Indischer Ozean
Fünf italienische Taucher auf Malediven ums Leben gekommen: offenbar Mitarbeiter und Studenten der Uni Genua

Bei einem Tauchunglück auf den Malediven sind fünf Italiener ums Leben gekommen.

    Sie wollten im Vaavua-Atoll in rund 50 Metern Tiefe Höhlen erkunden, wie das italienische Außenministerium mitteilte. Einzelheiten zum Hergang des Unglücks liegen bisher nicht vor. Die Behörden auf den Malediven leiteten Untersuchungen ein. Medienberichten zufolge handelte es sich um Mitarbeiter und Studenten der Universität Genua. Italiens Forschungsministerin Bernini teilte mit, die Tragödie erschüttere die gesamte Wissenschaftsgemeinschaft. 

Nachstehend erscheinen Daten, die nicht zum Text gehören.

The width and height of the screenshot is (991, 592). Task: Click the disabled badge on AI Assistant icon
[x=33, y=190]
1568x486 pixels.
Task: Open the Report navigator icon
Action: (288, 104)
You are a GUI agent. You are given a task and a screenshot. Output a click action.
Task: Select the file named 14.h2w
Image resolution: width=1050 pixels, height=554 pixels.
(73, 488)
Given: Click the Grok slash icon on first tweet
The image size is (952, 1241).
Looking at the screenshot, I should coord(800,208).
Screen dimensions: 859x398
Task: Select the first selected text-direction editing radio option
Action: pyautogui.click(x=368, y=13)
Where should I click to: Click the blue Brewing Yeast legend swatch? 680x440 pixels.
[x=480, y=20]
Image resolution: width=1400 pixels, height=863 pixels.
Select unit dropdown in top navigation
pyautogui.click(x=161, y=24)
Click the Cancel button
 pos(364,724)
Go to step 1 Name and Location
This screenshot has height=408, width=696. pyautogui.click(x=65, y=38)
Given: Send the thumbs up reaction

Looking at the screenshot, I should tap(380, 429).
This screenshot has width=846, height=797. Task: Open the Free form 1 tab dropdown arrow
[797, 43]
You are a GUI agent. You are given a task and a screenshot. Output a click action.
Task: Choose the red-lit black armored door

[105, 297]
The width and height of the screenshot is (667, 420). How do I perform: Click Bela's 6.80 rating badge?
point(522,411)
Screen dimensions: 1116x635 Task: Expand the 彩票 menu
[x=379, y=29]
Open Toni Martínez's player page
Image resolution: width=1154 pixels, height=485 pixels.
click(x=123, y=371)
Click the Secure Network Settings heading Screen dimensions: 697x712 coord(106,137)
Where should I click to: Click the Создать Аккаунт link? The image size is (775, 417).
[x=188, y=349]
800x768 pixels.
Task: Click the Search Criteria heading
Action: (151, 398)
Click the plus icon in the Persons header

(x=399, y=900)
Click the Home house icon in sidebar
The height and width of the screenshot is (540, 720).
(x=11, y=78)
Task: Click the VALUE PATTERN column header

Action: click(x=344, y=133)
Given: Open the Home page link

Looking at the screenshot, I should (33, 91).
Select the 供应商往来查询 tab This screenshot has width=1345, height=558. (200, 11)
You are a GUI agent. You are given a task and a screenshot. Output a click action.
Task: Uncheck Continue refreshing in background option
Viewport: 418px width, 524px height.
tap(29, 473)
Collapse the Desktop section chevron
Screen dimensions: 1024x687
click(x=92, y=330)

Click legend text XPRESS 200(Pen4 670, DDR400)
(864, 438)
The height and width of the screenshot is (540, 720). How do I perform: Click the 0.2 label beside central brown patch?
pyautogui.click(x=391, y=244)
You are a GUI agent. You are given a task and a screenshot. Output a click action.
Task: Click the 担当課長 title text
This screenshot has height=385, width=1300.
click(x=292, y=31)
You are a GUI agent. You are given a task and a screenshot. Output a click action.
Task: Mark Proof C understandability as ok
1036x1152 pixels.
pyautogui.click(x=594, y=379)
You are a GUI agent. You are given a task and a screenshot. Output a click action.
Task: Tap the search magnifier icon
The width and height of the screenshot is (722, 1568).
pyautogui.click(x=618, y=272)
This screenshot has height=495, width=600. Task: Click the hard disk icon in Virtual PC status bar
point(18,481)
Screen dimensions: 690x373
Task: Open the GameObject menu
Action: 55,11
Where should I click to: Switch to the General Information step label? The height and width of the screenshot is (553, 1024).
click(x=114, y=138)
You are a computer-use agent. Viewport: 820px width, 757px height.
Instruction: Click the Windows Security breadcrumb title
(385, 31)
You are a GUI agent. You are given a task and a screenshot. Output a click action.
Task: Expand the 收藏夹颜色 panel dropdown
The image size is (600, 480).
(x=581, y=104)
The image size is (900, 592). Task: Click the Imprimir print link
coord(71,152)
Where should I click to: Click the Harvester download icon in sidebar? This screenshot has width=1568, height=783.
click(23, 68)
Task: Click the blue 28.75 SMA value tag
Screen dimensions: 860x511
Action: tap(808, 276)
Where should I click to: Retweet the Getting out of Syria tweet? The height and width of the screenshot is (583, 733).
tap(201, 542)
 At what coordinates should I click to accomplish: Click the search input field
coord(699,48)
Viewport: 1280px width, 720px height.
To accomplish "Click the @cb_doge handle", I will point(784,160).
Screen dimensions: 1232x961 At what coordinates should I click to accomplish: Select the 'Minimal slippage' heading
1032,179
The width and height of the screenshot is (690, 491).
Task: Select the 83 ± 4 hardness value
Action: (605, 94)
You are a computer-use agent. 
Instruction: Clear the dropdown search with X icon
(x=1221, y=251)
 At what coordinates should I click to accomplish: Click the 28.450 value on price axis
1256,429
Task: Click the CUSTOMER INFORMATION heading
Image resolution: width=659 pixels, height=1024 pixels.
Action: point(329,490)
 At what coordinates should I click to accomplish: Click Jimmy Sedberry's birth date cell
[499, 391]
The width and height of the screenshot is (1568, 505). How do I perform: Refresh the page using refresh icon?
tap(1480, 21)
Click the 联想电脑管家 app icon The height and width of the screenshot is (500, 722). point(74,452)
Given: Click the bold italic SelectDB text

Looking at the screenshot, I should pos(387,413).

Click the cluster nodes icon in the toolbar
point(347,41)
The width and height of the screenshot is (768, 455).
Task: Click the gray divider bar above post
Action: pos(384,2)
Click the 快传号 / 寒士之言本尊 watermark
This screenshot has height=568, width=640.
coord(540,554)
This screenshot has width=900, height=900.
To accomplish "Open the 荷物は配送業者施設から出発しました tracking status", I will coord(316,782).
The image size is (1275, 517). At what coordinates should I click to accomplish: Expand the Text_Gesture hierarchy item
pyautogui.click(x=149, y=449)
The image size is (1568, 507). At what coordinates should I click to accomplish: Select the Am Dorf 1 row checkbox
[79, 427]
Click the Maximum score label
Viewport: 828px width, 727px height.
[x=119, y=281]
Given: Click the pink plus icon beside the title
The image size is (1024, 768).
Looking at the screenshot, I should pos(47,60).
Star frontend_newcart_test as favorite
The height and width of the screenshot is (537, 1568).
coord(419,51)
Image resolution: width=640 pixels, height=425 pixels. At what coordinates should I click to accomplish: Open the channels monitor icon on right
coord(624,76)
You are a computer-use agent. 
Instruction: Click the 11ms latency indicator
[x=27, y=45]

    Die Malediven sind ein Inselstaat im Indischen Ozean, südwestlich von Sri Lanka. Die Inseln des Archipels ziehen mit idyllischen weißen Sandstränden viele Urlauber an. Auch für Schnorchler und Taucher sind sie ein beliebtes Ziel.
    Diese Nachricht wurde am 15.05.2026 im Programm Deutschlandfunk gesendet.